Richard Arum, professor of sociology and education at New York University, and Josipa Roksa, assistant professor of sociology at the University of Virginia, have generated a lot of buzz with their new book, Academically Adrift: Limited Learning on College Campuses (University of Chicago Press).
The argument: students are not learning very much in college
The evidence: the authors track 2,300 students enrolled at a range of four-year colleges and universities, assessing their progress with the Collegiate Learning Assessment. The test assesses gains in critical thinking, analytic reasoning, and other “high level” skills—it is NOT a subject matter test. Almost half of students demonstrated no significant improvement in learning in the first two years of college, and after four years of college over one-third (36 per cent) still had not learned much. Even students who did improve showed only modest gains.
The explanation: lack of rigor – student surveys show that about a third of students avoid classes with more than 40 pages of reading and more than 20 pages of writing, and students only spend about 12-14 hours/week studying, often studying with other students rather than on their own. (So about 2-3 hours per course/week.) They found that students who took demanding courses and studied more actually learned more than students who took less demanding courses and studied less. (Shocker!) Notably, students majoring in the liberal arts demonstrated "significantly higher gains in critical thinking, complex reasoning, and writing skills over time than students in other fields of study," although the authors were uncertain whether this is caused by greater rigor or the subject matter in the liberal arts.
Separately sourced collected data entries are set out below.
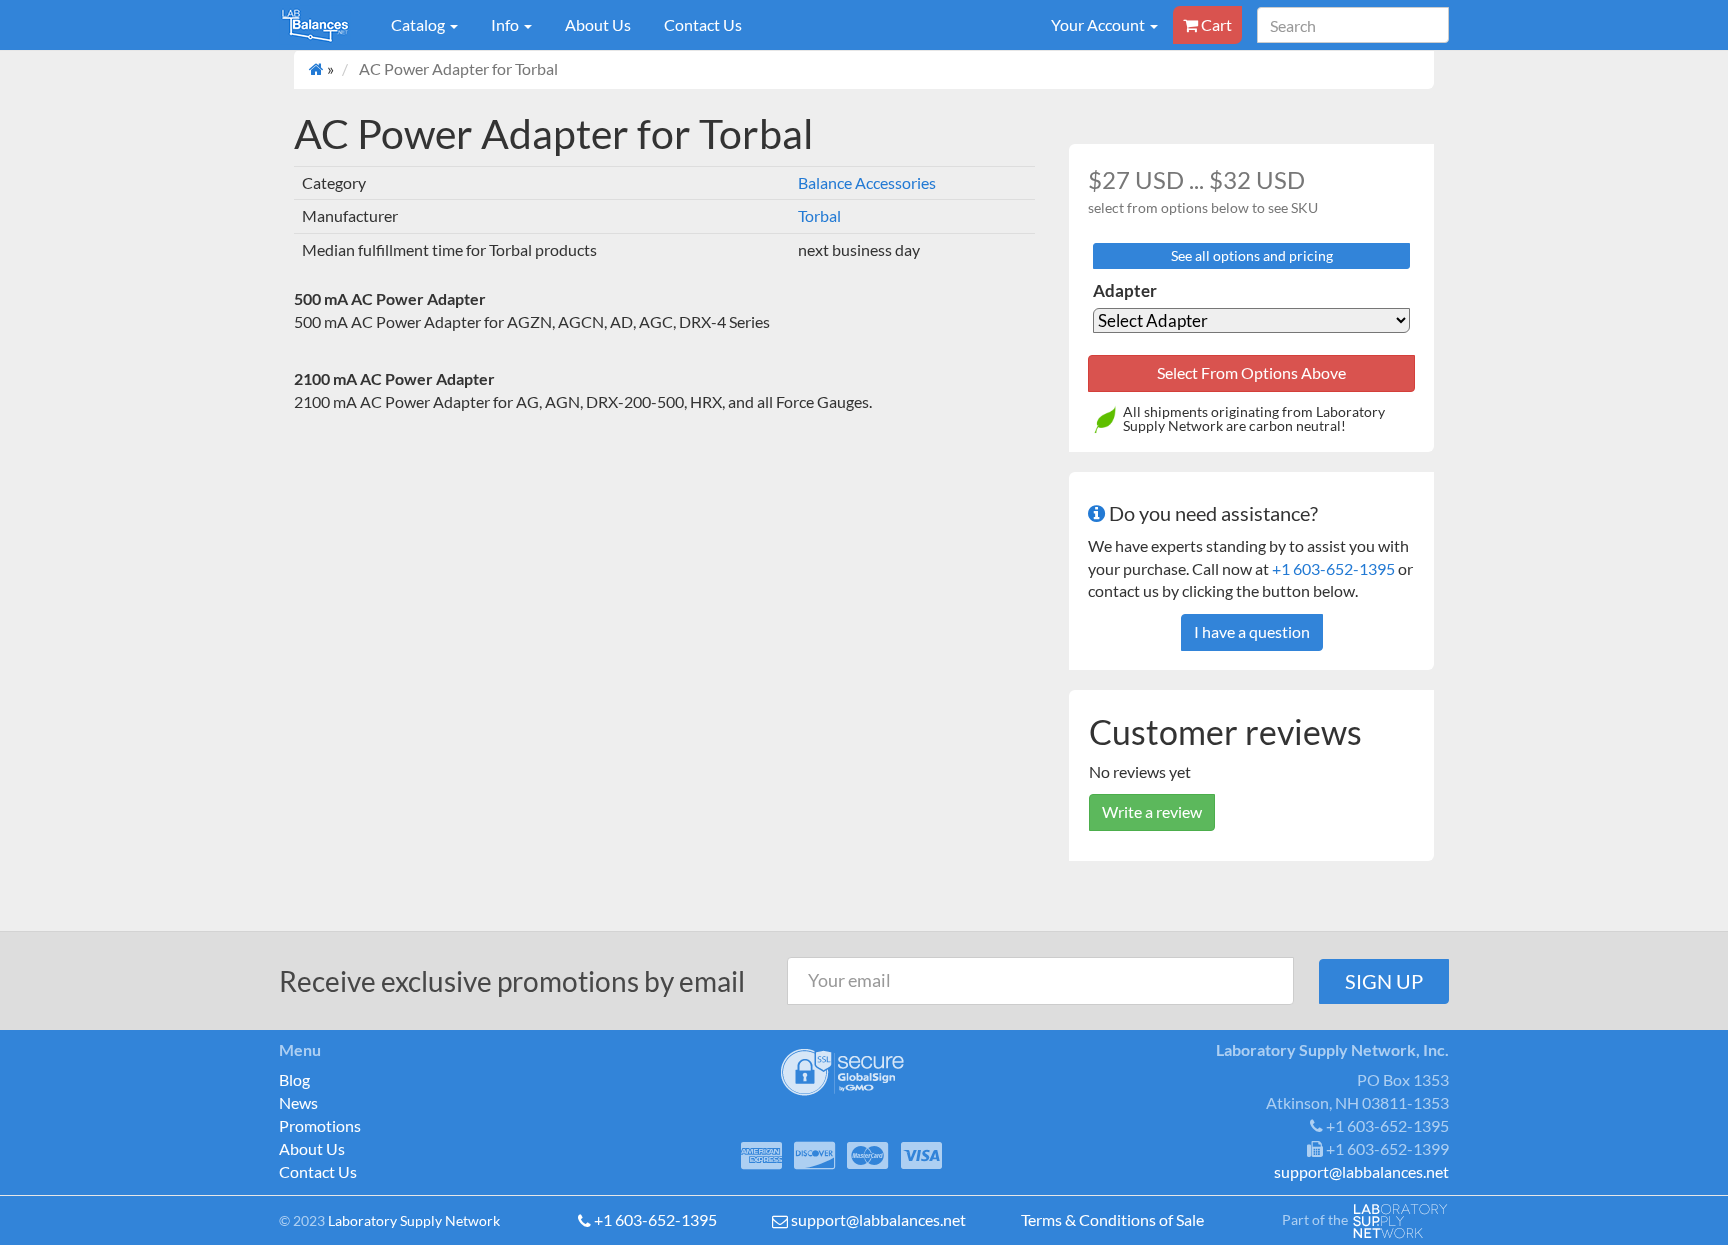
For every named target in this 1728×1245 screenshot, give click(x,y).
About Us (598, 24)
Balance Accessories (867, 182)
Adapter (1125, 290)
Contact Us (703, 24)
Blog (294, 1079)
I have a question (1252, 631)
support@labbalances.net (878, 1219)
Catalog (419, 24)
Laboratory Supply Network (414, 1220)
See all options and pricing (1252, 255)
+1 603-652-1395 (1333, 568)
Another interesting finding is that students who received grant-based financial aid learned more than those who had student loans. There are also some disturbing findings about ethnic and racial disparities in learning.
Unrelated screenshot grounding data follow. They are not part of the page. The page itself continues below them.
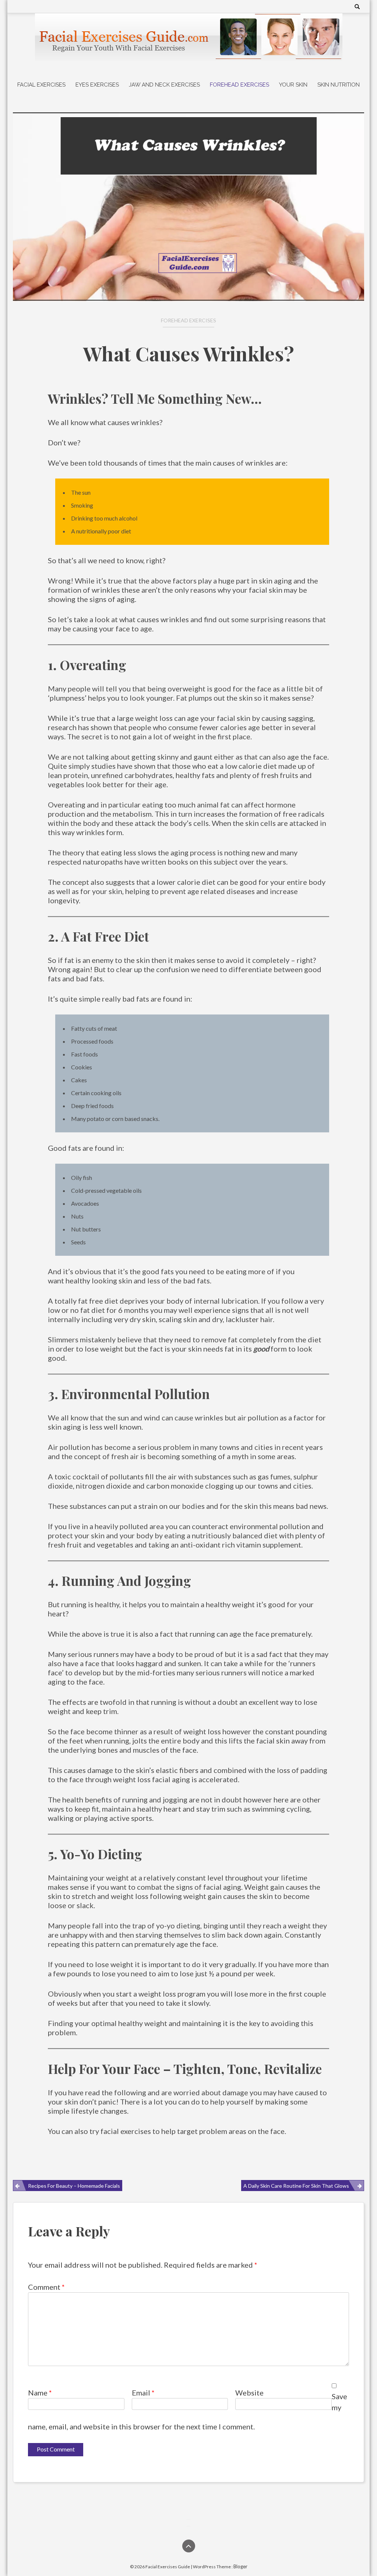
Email (143, 2392)
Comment (46, 2286)
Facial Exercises (41, 84)
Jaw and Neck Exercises (164, 84)
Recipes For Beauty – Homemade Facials (74, 2186)
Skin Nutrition (338, 84)
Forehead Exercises (239, 84)
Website (249, 2392)
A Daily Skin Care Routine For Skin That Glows (296, 2186)
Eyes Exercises (97, 84)
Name (40, 2392)
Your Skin (293, 84)
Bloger (240, 2566)
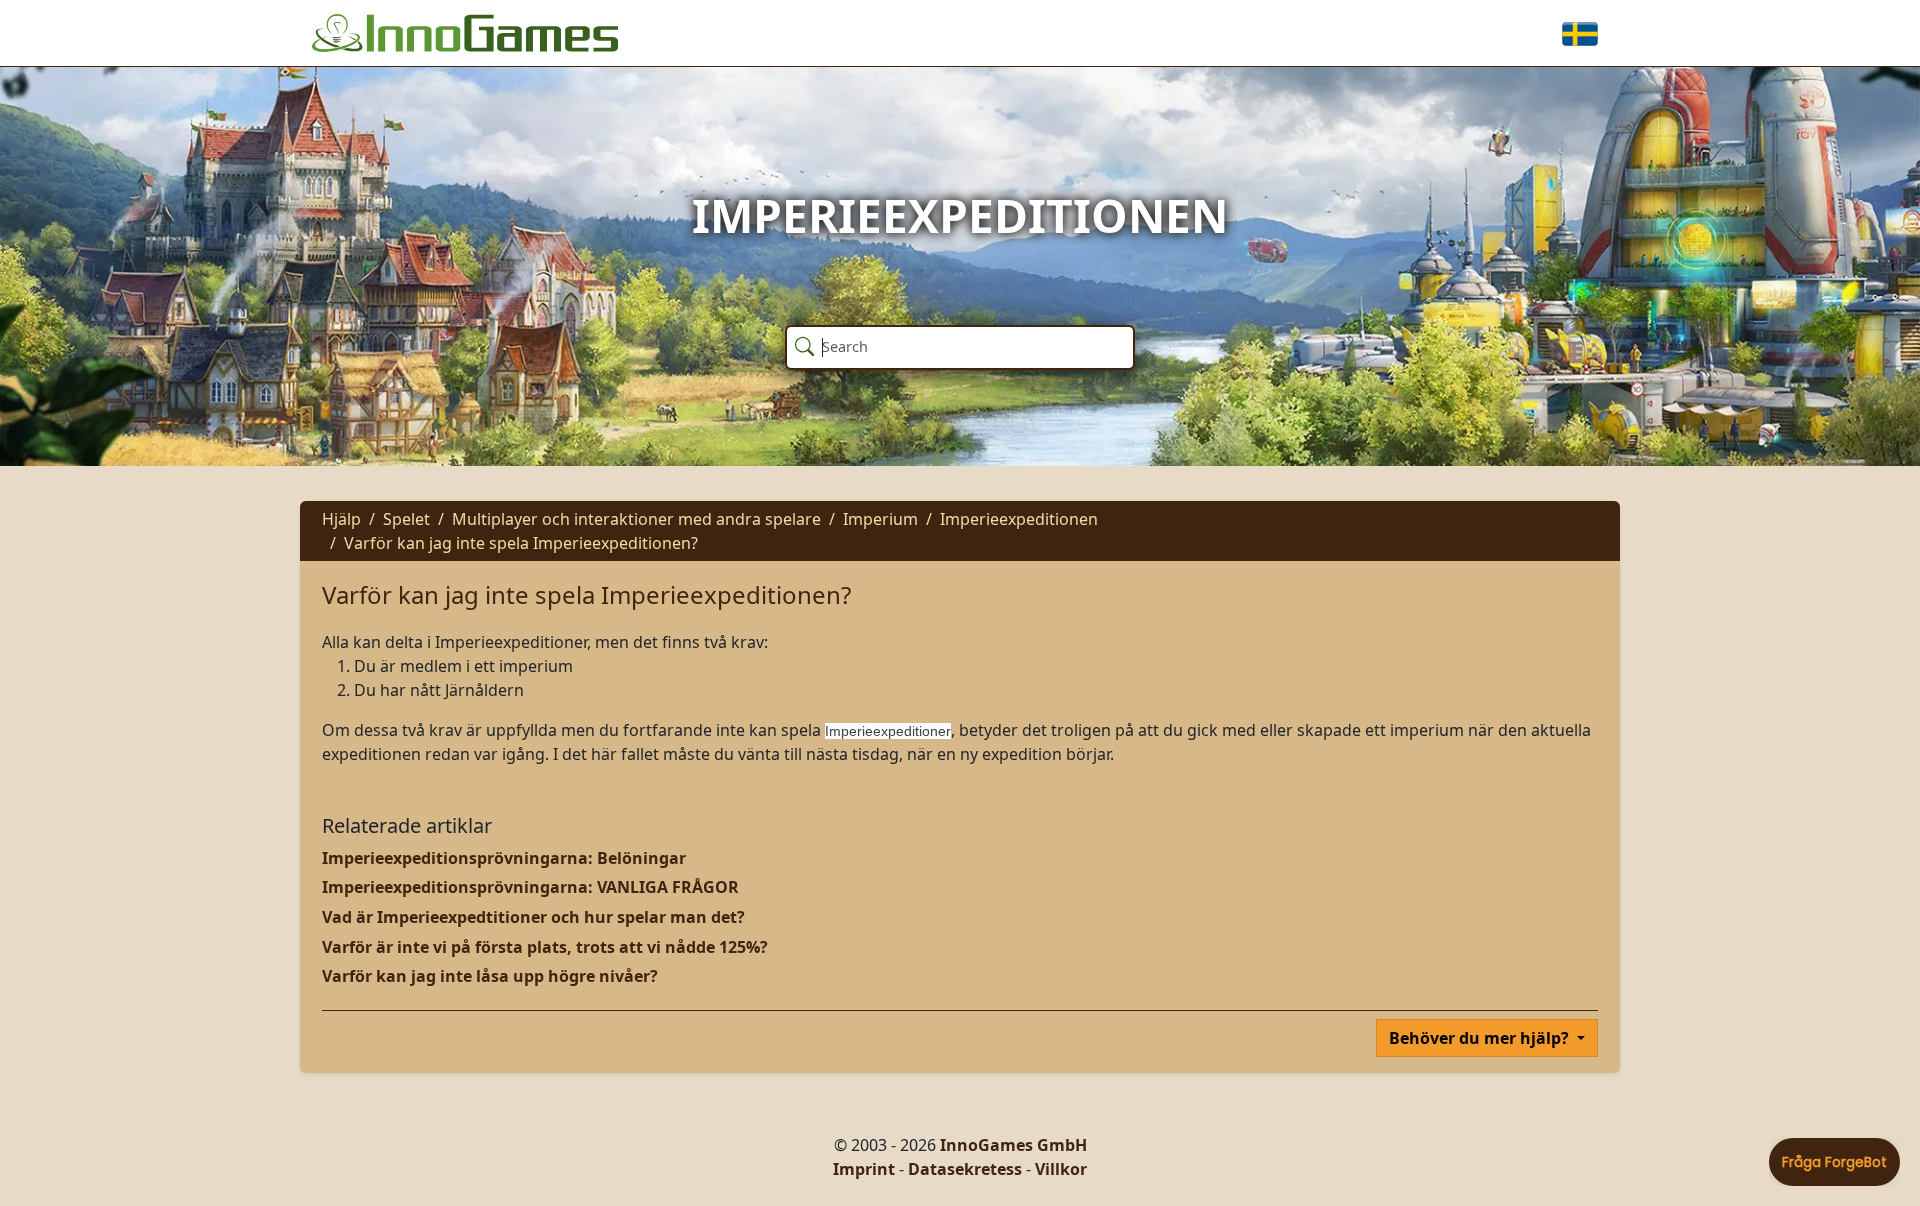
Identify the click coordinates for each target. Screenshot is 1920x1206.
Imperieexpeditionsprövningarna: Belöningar (504, 858)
Implications: There are a bunch, some that the authors stress, others that they don’t, but here are some obvious ones
- Courses need to be more rigorous (esp. more reading and writing)
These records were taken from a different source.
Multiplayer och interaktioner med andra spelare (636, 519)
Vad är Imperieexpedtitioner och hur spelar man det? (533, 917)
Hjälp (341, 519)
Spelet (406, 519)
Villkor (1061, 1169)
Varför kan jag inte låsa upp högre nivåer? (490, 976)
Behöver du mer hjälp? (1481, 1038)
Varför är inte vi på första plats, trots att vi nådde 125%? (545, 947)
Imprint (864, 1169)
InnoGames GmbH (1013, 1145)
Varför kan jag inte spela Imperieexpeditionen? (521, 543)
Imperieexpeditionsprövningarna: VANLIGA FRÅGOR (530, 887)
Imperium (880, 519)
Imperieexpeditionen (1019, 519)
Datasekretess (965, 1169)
- Reduce class size – grading writing is more time consuming than grading multiple choice tests
- Reduce teaching load/pay adjuncts more! – at schools where faculty have crushing teaching loads, and for most adjuncts, there are not enough hours in the day to do the grading for writing-intensive courses. Adjuncts are paid so little that they must teach many courses to make ends meet—if they were better compensated they could teach fewer courses.
- Grade harder – are 40-60% of the students in your course really doing A-level work? When students receive As for mediocre (or worse) work, they leave the classroom thinking, “I totally rocked on that assignment!” So why strive to do the reading or put more time into your essay when you’re getting As without doing the reading and half-assing the written work? Of course, the elephant in the room is student evals, which are the main tool for evaluating teaching effectiveness. It’s well known that the anticipated grade affects how students evaluate a course/instructor. Are assistant profs and adjuncts going to turn the screws on students if the outcome could be losing their jobs? Another issue is that some faculty, jealous of protecting their research time, may prefer to assign less work.
- The obsession with 4-year graduation rates must end – we should be more worried about the quality of the education that students receive and less concerned that they don’t finish in four years. Many of my students work 20-30 hours/week—few of them can manage a full course load of rigorous courses. They would get a better education if they took more time to complete their degree.
- High student debt impairs learning – students taking out huge loans work more and have less time to study. Ever-rising tuition means more debt. Tuition hikes need to be kept under control if we expect our students to be able to concentrate on their studies.
- Back to basics – stop flushing millions of dollars down the toilet on fancy facilities, sports, and administrative overhead. Shift the money to instruction.
Inside Higher Ed and the Chronicle have nice summaries and discussion of the book, and an excerpt from the book.